Timber Point is a magnificent spread of land connected by a narrow isthmus to the mainland of Maine, to wax alliteratively, with its own 40-acre rocky island a short distance off the coast. The property was acquired by the renowned architect, Charles Parsons Ewing, in 1929, and shortly thereafter he built a spectacular home farther down the peninsula with a standard variety of service buildings in the yard.
The main house has 14 bedrooms, and all the rooms are paneled in white pine, with the entire complex topped by Vermont slate roofing. The Ewing descendants owned the property until transferring most of it in 2012 to the U.S. Fish and Wildlife Service to become a part of the Rachel Carson National Wildlife Refuge.
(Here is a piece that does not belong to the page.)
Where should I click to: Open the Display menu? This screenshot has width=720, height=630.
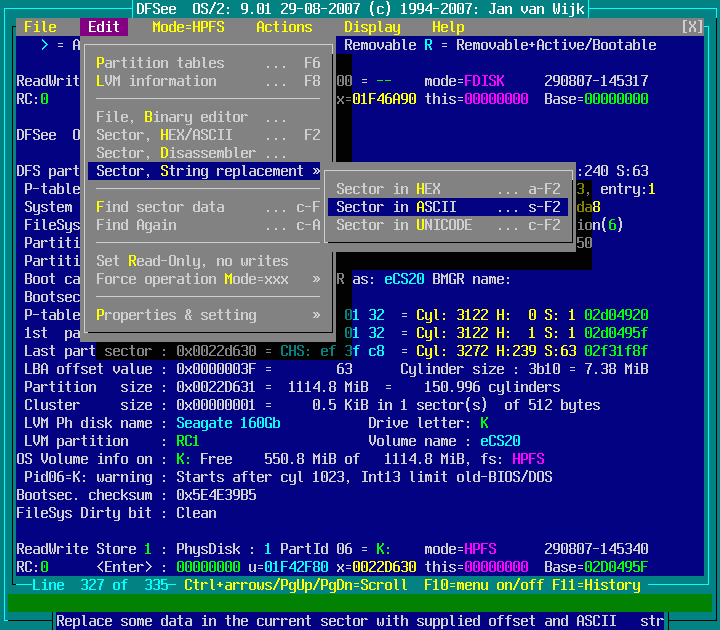(x=372, y=27)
Today, the publicly accessible part of the refuge consists of a foot trail from the entrance parallel to the Little River, with an overlook across freshwater wetlands and natural marshes. As the trail winds along, the views become more expansive and ultimately it reaches the rocky shoreline. At that point the river becomes a small inlet, across which lies Goose Rocks Beach, a popular summer retreat. Visitors to the trail need to be mindful that deviating from the prescribed footpath can be deleterious, as the area is replete with voracious poison ivy.
The Maine tides are monumental in scope, but at low tide Timber Island can be reached across the land bridge that emerges. However, if a trailblazer dallies too long on the island and the tide returns, the visit might become more protracted than previously anticipated. The island is one of the few untouched-by-man sites along the Maine coastline. It is as the Atlantic Ocean, with its storms and waves, has left it, with massive rock formations and tenacious vegetation capable of withstanding whatever Mother Nature hurls its way.
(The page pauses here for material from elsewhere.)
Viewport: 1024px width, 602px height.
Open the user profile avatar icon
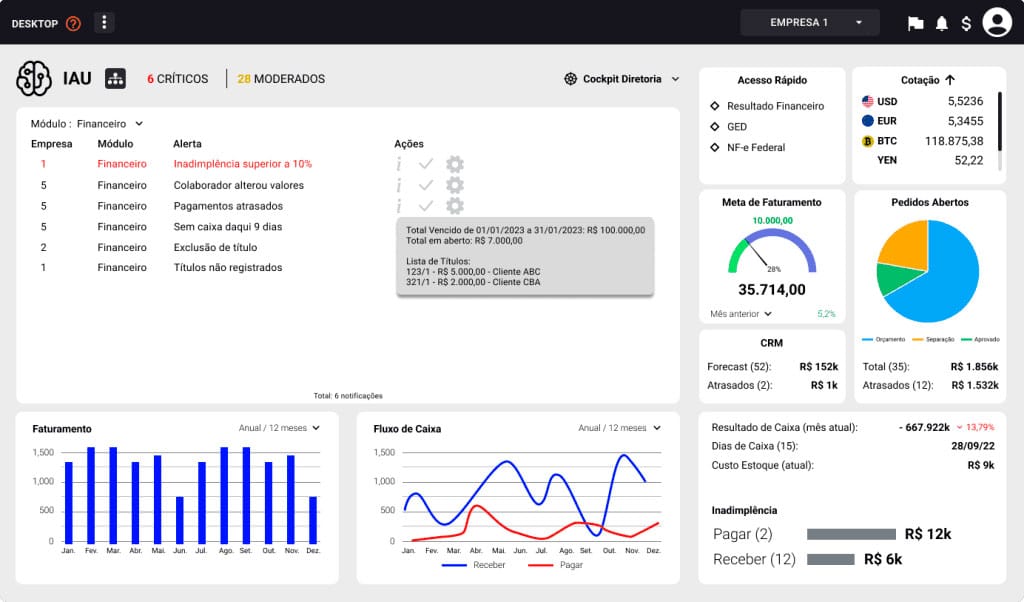click(996, 21)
After purchasing the property in 1929, Charles Ewing and his wife, Louise, made it their summer home. The house and outbuildings sustained severe damage during the Great Storm of ’87, which pounded the Maine coastline causing extensive flooding and land damage. Down the coast, Walker’s Point, the summer home of the Presidents Bush, also underwent substantial pounding.
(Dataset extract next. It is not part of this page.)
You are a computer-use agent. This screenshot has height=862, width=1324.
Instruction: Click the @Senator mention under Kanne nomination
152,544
All these years later, in the dining room of the Ewing house small shells and pebbles still remain lodged in the crevices of the paneled walls. The sea wall between the house and the Atlantic was breached, and was rebuilt, but this past March another severe storm overcame even the new wall, leaving large stones in the yard.
The house is unoccupied and empty now, however on weekends volunteer tour guides open it for visitors to see the grand style which Charles Ewing bequeathed to those who would come after him. The kitchen is the size of a small bungalow, the billiard room, the size of a large one. In 2016, the house was listed on the National Register of Historic Properties due to its exceptional architectural significance.
Whether one is a tree-hugger or not, an architectural historian or not, a master naturalist or not, Timber Point is memorable for all.